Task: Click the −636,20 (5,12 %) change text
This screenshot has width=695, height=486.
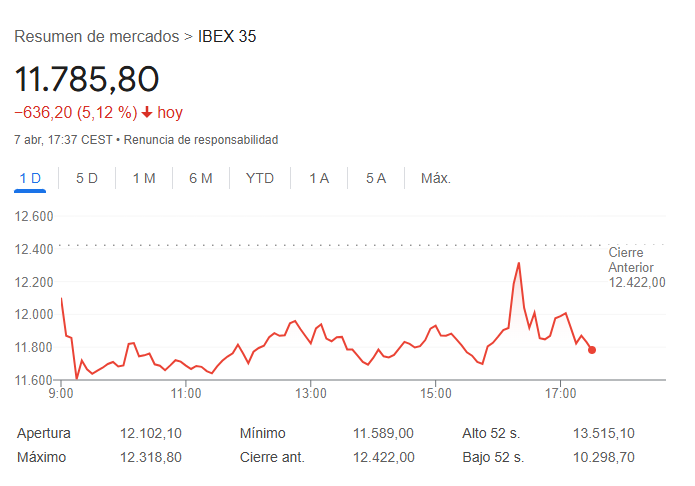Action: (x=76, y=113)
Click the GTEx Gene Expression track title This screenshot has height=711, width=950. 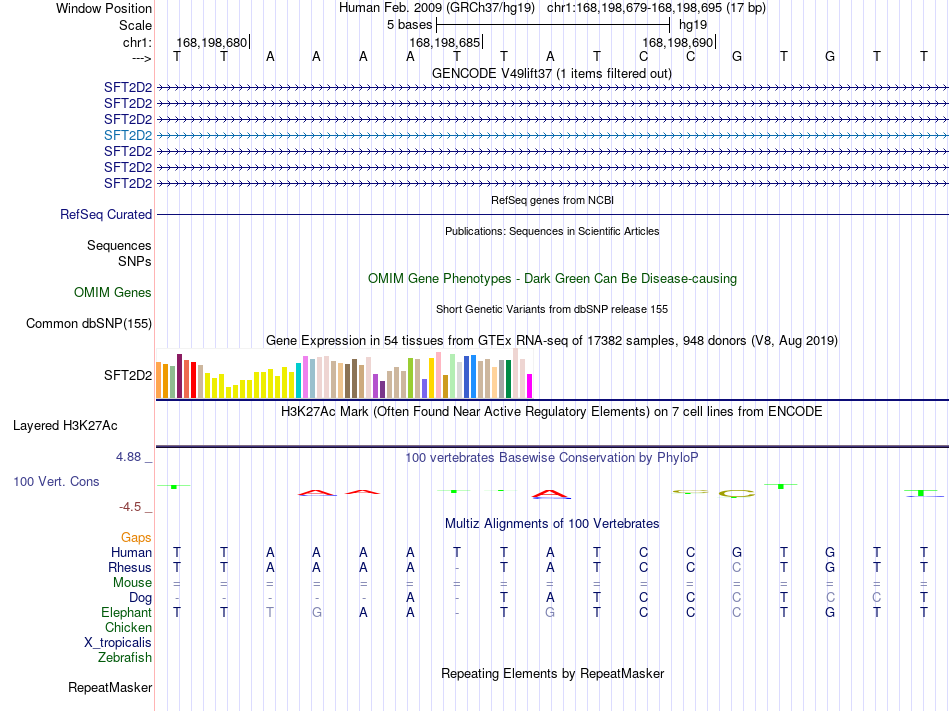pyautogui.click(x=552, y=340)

...

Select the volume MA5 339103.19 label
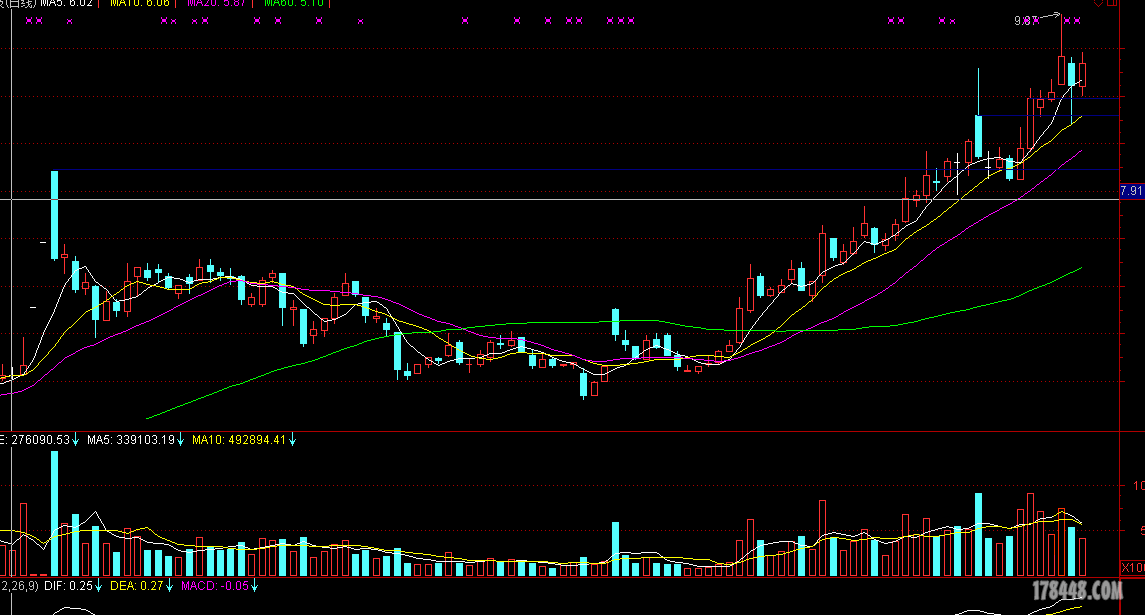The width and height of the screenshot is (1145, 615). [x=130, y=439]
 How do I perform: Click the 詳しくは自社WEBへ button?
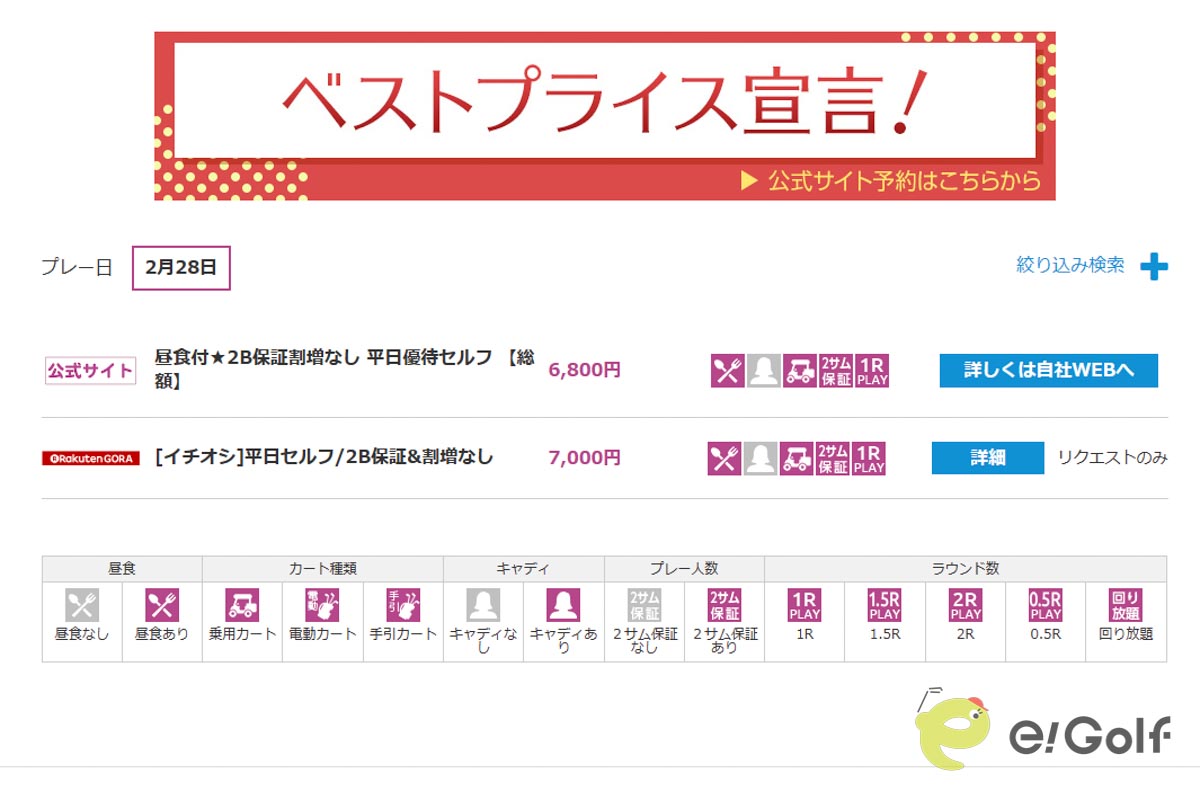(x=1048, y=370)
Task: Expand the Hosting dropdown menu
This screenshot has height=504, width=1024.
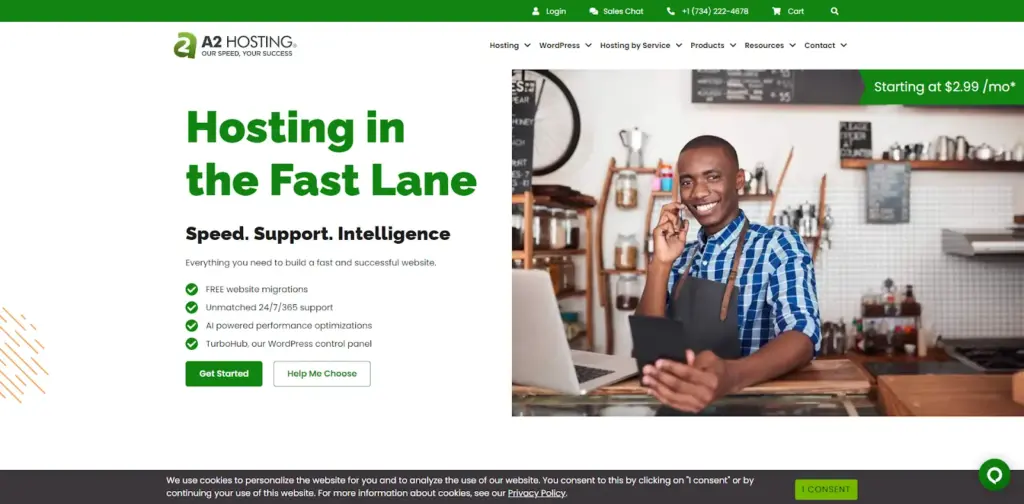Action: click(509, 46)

WORK REQUIRED:
Give only how many lines above hold "Task".

RESULT FOR THIS EXERCISE:
2